== Excerpted text ==
At a White House event on Thursday, President Trump claimed to have seen evidence that the coronavirus currently plaguing the world escaped from a microbiology laboratory in Wuhan, China.
“We’re going to see where it comes from,” Trump said. “We have people looking at it very, very strongly. Scientific people, intelligence people, and others. We’re going to put it all together. I think we will have a very good answer eventually. And China might even tell us.”
When pressed for details, the president demurred.
“I can’t tell you that,” President Trump said. “I’m not allowed to tell you that.”
Prior to the White House event, the Office of the Director of National Intelligence, the head of the seventeen-member United States Intelligence Community who oversees the National Intelligence Program, issued a statement asserting that the intelligence community “concurs with the wide scientific consensus that the Covid-19 virus was not manmade or genetically modified”.
Many media have mistakenly taken this statement to mean that the intelligence community does not believe in the possibility that the virus escaped from the laboratory that is in Wuhan and was researching the novel coronavirus in bats. In fact, the prevailing theory is that that virus was naturally occurring but had escaped from the laboratory. There are at least two cases in history in which a virus escaped from a Chinese laboratory, leading to an epidemic.

== List of tasks ==
#1 In the article about President Trump's coronavirus claim, what did the Office of the Director of National Intelligence say the intelligence community concurs with?
#2 Continue the article about President Trump's coronavirus claim, picking up after its final sentence.

== Collected data ==
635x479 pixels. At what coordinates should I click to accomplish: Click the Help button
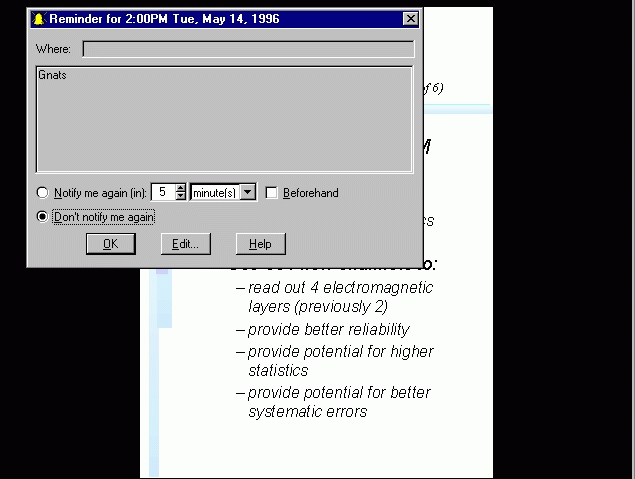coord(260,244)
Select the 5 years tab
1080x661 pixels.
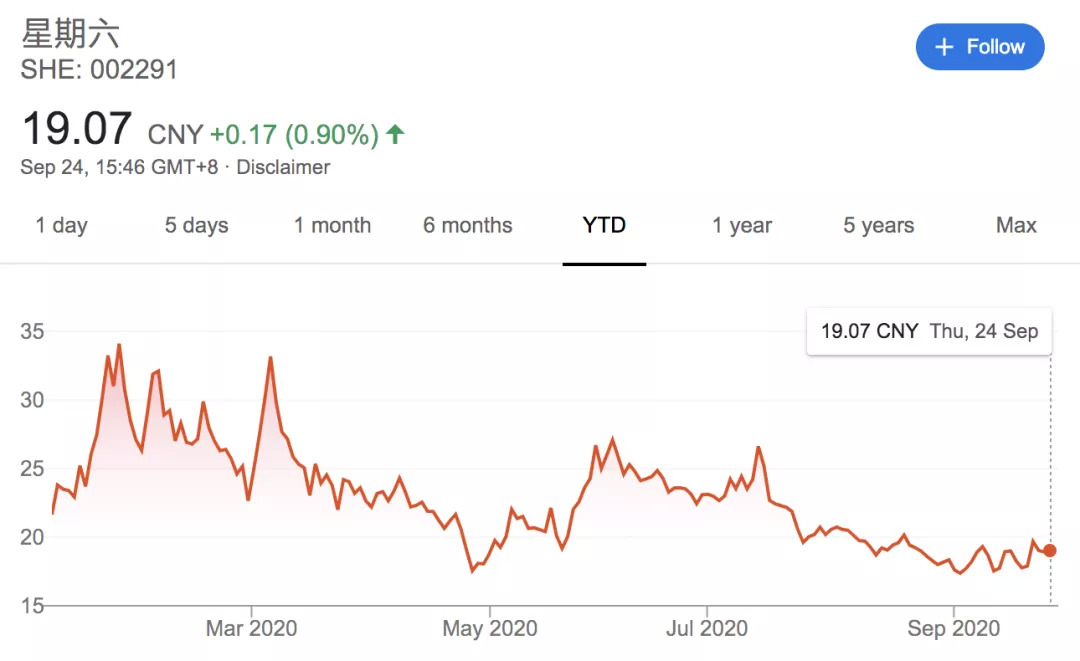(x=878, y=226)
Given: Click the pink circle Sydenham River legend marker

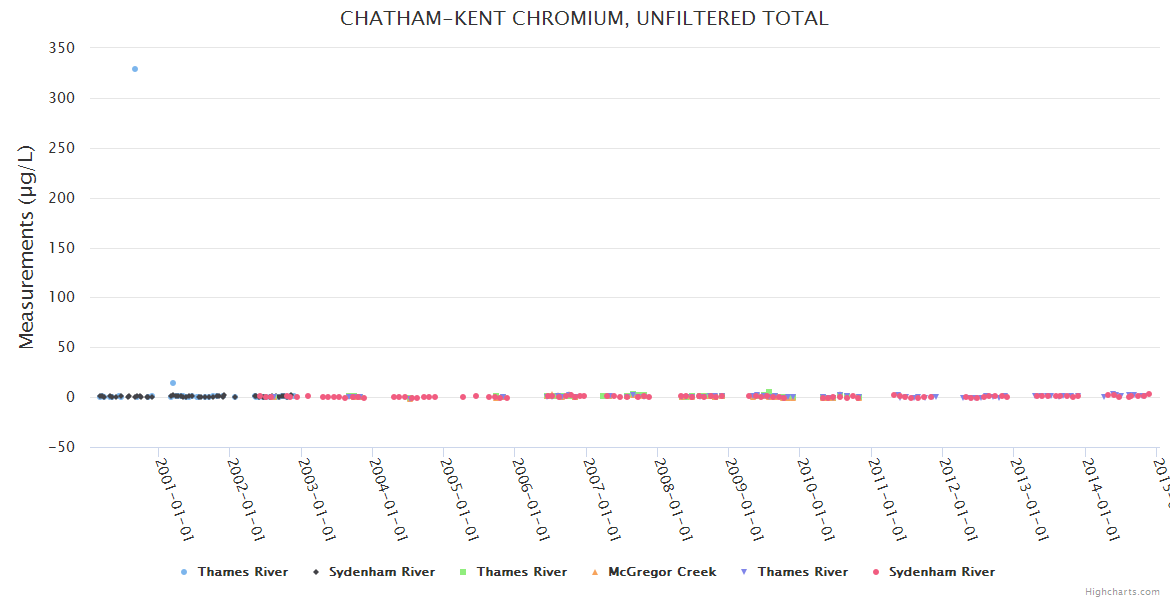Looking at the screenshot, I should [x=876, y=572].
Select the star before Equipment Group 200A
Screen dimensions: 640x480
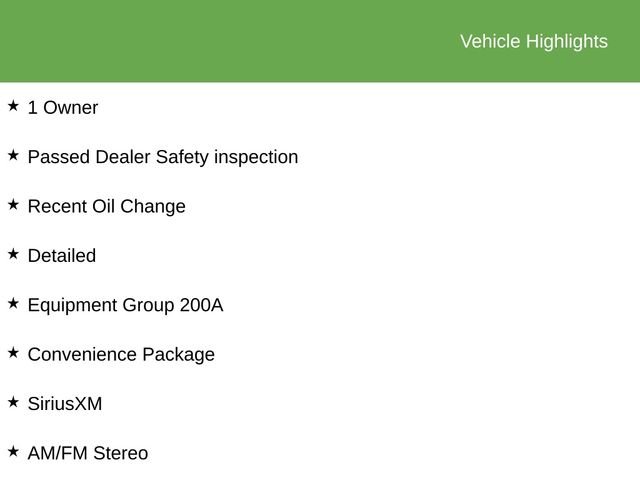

== Answers ==
#1 It concurs with the wide scientific consensus that the Covid-19 virus was not manmade or genetically modified.

#2
“The intelligence community will continue to rigorously examine emerging information and intelligence to determine whether the outbreak began through contact with infected animals or if it was the result of an accident at a laboratory in Wuhan,” the statement added.
The Trump administration announced this week that is had pulled funding for a group of foreign scientists studying coronaviruses in bats and the risk of their spillover into humans. In a letter last Friday, the National Institutes of Health informed the EcoHealth Alliance in charge of the grants that it was terminating the grant and denying it access to the remaining $369,819 in its account for the Fiscal Year 2020. This funding was provided for more than ten years under the auspices of the National Institutes of Health and much of it went to the Wuhan Institute of Virology. The institute is just a few hundred meters from the wet market named as the epicenter of the viral breakout, though it has been noted that the wet market sells seafood and the only bats of the species that carries the virus are approximately 1,000 miles distant from Wuhan.